Pero la historia de estos inmigrantes no termina ahí, al cruzar el mar y las alambradas. Después de mil sacrificios, llegan a la ciudad soñada, el objeto de su mayor anhelo, y es ahí cuando les sobreviene el segundo golpe, pues muy rápido se dan cuenta de que ellos, en esas urbes presuntuosas, son seres invisibles, igual que el viento o las hojas que el viento empuja en los atardeceres helados, deambulando por calles espejeantes que no los reflejan; y se dan cuenta de que la distancia entre sus míseras humanidades y la vida que los rodea es enorme, tan lejana como lo era desde Dakkar, Lagos o Kinshasa. Entonces empieza esa vida fantasmal de suburbios fríos en los que siempre está lloviendo, y empieza la lucha por la supervivencia en un medio hostil, lejos de sus afectos, de sus costumbres, de los olores y sabores de su vida pasada.

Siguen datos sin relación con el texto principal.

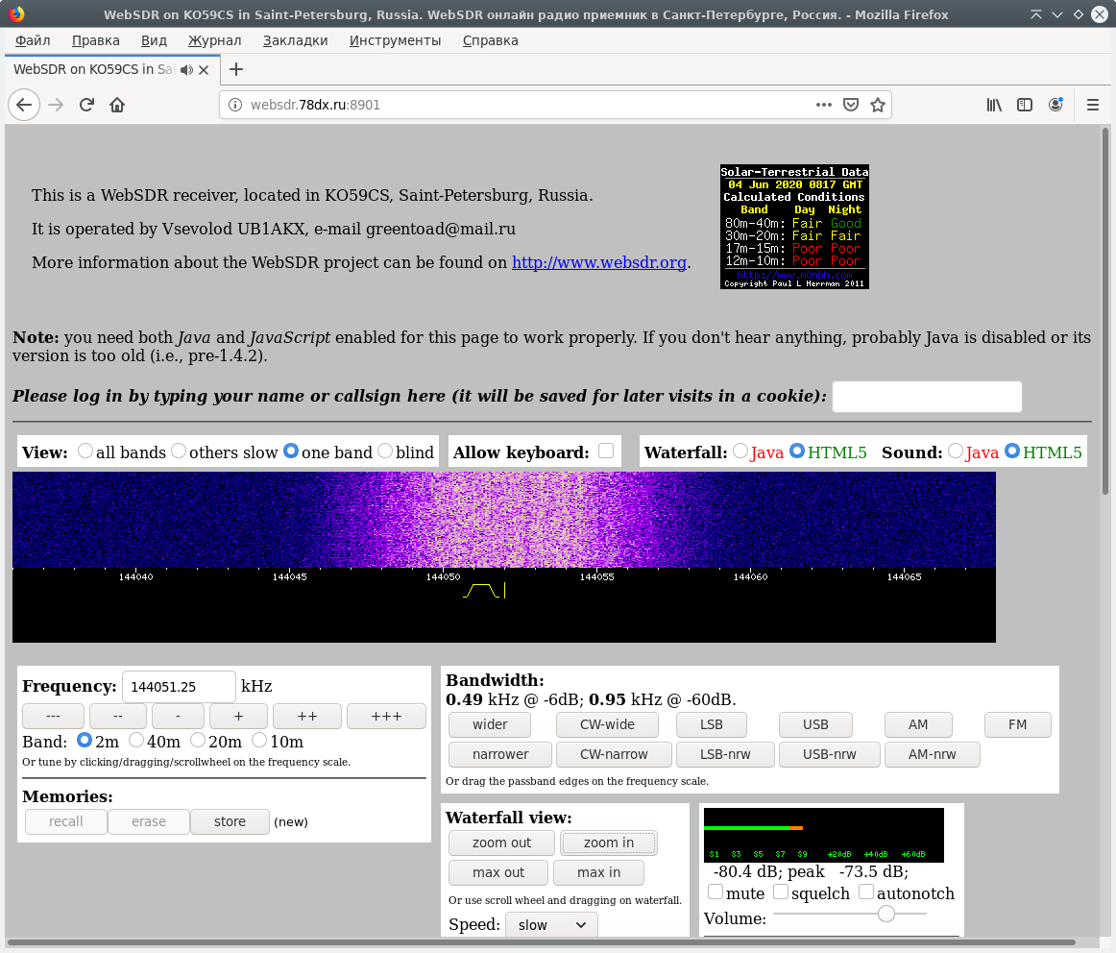
Task: Enable the squelch checkbox
Action: [x=781, y=892]
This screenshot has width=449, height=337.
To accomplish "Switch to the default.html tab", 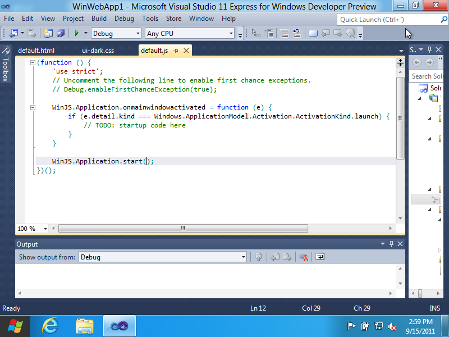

La mayoría de esos inmigrantes son personas buenas que hacen o han hecho lo que haría cualquier hombre de bien, que es irse a buscar una vida mejor para sí y para los suyos en donde las condiciones son mejores. Son los hijos del siglo. Los armenios huyeron del genocidio turco y se instalaron en tierras más amables. Lo mismo hicieron centenares de miles de rusos en los tiempos de la revolución. Luego los judíos emigraron de Europa para proteger sus vidas y miles de italianos salieron hacia Estados Unidos huyendo de la pobreza. Emigraron españoles de la Guerra Civil y la posterior represión franquista. Luego las dictaduras latinoamericanas y las revoluciones y guerras de Asia y más tarde de África. Millones de personas yendo de aquí para allá, miles y miles de familias hacinadas en cubiertas de barcos transatlánticos, abrazando maletas y bolsos, hijos recién nacidos y soñando con una vida mejor.

La historia de la inmigración es la historia del Siglo XX y sus miserias, y estos jóvenes que hoy, en Roma y otras ciudades, sobreviven de la venta clandestina, son los descendientes expósitos de esa larga pesadilla. También son el reflejo de lo que ocurre en el mundo: de un lado pocos países ricos y del otro un tropel de naciones desposeídas. Lo que vemos de país a país, o de continente a continente, podemos verlo en pequeño de barrio a barrio, de suburbio a suburbio. El Norte y el Sur del mundo representados en los distritos de una ciudad cosmopolita y apátrida como Roma. ¿Y cuál es la solución a todo esto? Yo no lo sé, claro, pero algo intuyo: solidaridad, relaciones económicas más justas, tolerancia y comprensión ante los dramas ajenos.